Bacaan yang Diberikan
☆ ☆ ☆ ☆
Usulan Metodologi PDS Partisipatif Tahap 1: Memulai kajian atas kondisi, stakeholder dan analisa institusional Tahap ini melibatkan penyusunan deskripsi sosio-ekonomi ‘dasar’ atau awal, sebagaimana tercantum dalam berbagai manual. Adalah penting untuk tidak mengumpulkan data terlalu banyak pada tahap ini, tapi lebih memusatkan perhatian pada variabel yang diduga merupakan tempat di mana intervensi akan bisa mempengaruhi situasi, dan perlu membangun pemahaman kontekstual yang cukup untuk ‘tahap konseptualisasi’ berikutnya (lihat Tahap 3). Kecenderungan orang adalah melakukan survei dan mengumpulkan data sosio-ekonomi yang sangat luas, padahal hanya sebagian kecil dari data yang digunakan. Yang juga penting adalah melakukan analisis pemangku kepentingan atau stakeholder yang komprehensif, termasuk identifikasi siapa kelompok-kelompok terkait yang rentan dan apa strategi mereka untuk mengatasi kerentanan, serta analisis ekonomi kelembagaan atau politik (jika sumber daya memungkinkan ini dilakukan) dan berfokus pada distribusi kekuasaan dan sumber daya. Penelitian kedua tersebut bertujuan untuk mengidentifikasi potensial dan risiko manfaat ekuitas yang ditimbulkan oleh kelompok-kelompok pemangku kepentingan yang berpengaruh dan akan bersikeras untuk mendapatkan lebih dari kebijakan kunci atau strategi program yang berlawanan (World Bank 2012).

Tahap 2: Analisa Kanal Transmisi Satu tahap kunci dalam metodologi PSIA World Bank adalah ‘Analisa Kanal Transmisi.’ Analisa ini akan menjadi alat bantu dalam menganalisis masalah-masalah distribusi dan kerentanan, termasuk potensi intervensi sumber daya alam untuk membantu kelompok pemangku kepentingan itu menurunkan tingkat kerentanan mereka. Kanal transmisi adalah jalur melalui mana intervensi dapat dilakukan dan mempengaruhi kelompok tersebut. Ada enam kanal transmisi utama, yang melibatkan perubahan pada: •

Pekerjaan atau mata pencaharian;



Harga makanan, bahan bakar dan tenaga kerja (atau upah);



Otoritas, yang dibagi lagi menjadi hubungan kekuasaan formal dan informal;



Akses ke barang dan jasa;



Aset, dibagi lagi menjadi aset fisik, alam, manusia, aset keuangan dan sosial;



Transfer fiskal dan swasta, termasuk pengiriman uang atau yang setara uang.
☆ ☆ ☆ ☆
Data Tersimpan
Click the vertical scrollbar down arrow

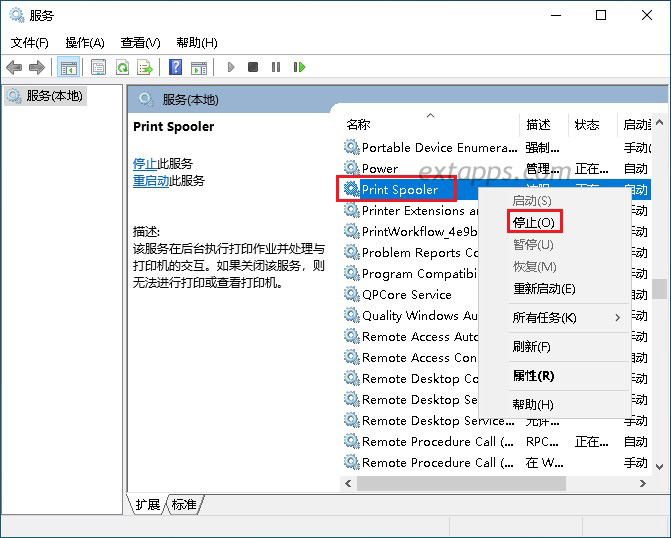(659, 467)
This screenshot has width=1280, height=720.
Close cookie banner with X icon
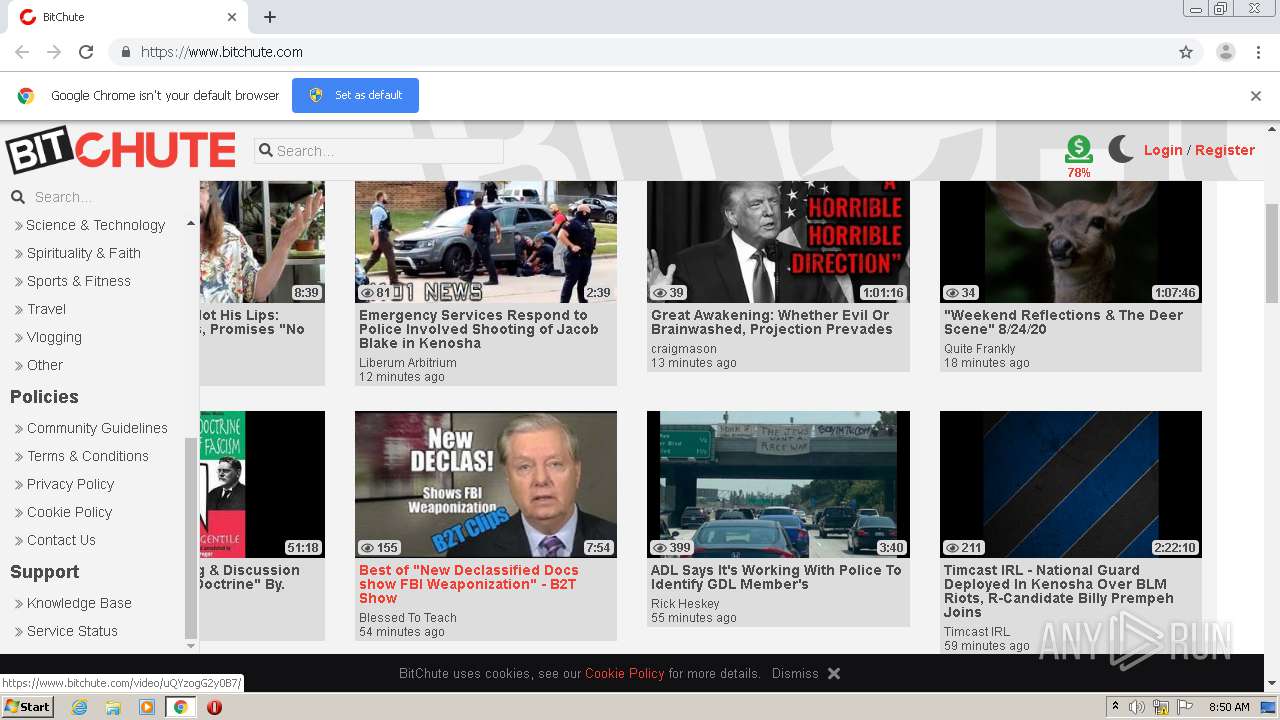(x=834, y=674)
☆ ☆ ☆ ☆
Yang Perlu Dikerjakan
1 - Jawablah pertanyaan berikut berdasarkan bacaan tentang metodologi PDS partisipatif:
(a) Pemahaman kontekstual dari Tahap 1 perlu dibangun untuk tahap apa berikutnya?
(b) Ada berapa kanal transmisi utama?
(c) Dalam metodologi apa "Analisa Kanal Transmisi" disebut sebagai satu tahap kunci?
2 - Kanal transmisi utama apa saja yang disebutkan dalam bacaan tentang metodologi PDS partisipatif? Sebutkan semuanya.
3 - Lanjutkan bacaan tentang metodologi PDS partisipatif mulai dari akhir daftar kanal transmisi.

Jawaban
1 -
(a) Tahap konseptualisasi (Tahap 3).
(b) Enam.
(c) Metodologi PSIA World Bank.

2 -
- Pekerjaan atau mata pencaharian
- Harga makanan, bahan bakar dan tenaga kerja (atau upah)
- Otoritas, yang dibagi lagi menjadi hubungan kekuasaan formal dan informal
- Akses ke barang dan jasa
- Aset, dibagi lagi menjadi aset fisik, alam, manusia, aset keuangan dan sosial
- Transfer fiskal dan swasta, termasuk pengiriman uang atau yang setara uang

3 -
Setelah kanal-kanal transmisi perubahan utama sudah diidentifikasi, kanal-kanal tersebut dapat dijadikan dasar untuk menilai efek ‘putaran kedua’ atau efek tidak langsung yang berasal dari perubahan perilaku stakeholder dalam menanggapi efek utama. Hal ini membantu kita berpikir tentang apa efek ‘knock-on’ atau efek langsung dari suatu program atau kebijakan. Hal lain yang dapat dicatat adalah bahwa ini akan dilakukan atas dasar suatu desain intervensi seperti yang ditangkap oleh para pendukungnya, dan sebelum teori analisis perubahan partisipatif dapat ditetapkan seperti di tahap selanjutnya. Idealnya, ini harus ditinjau kembali mengikuti teori analisis perubahan karena bisa saja hal ini ternyata kemudian mengubah beberapa aspek dari desain intervensi.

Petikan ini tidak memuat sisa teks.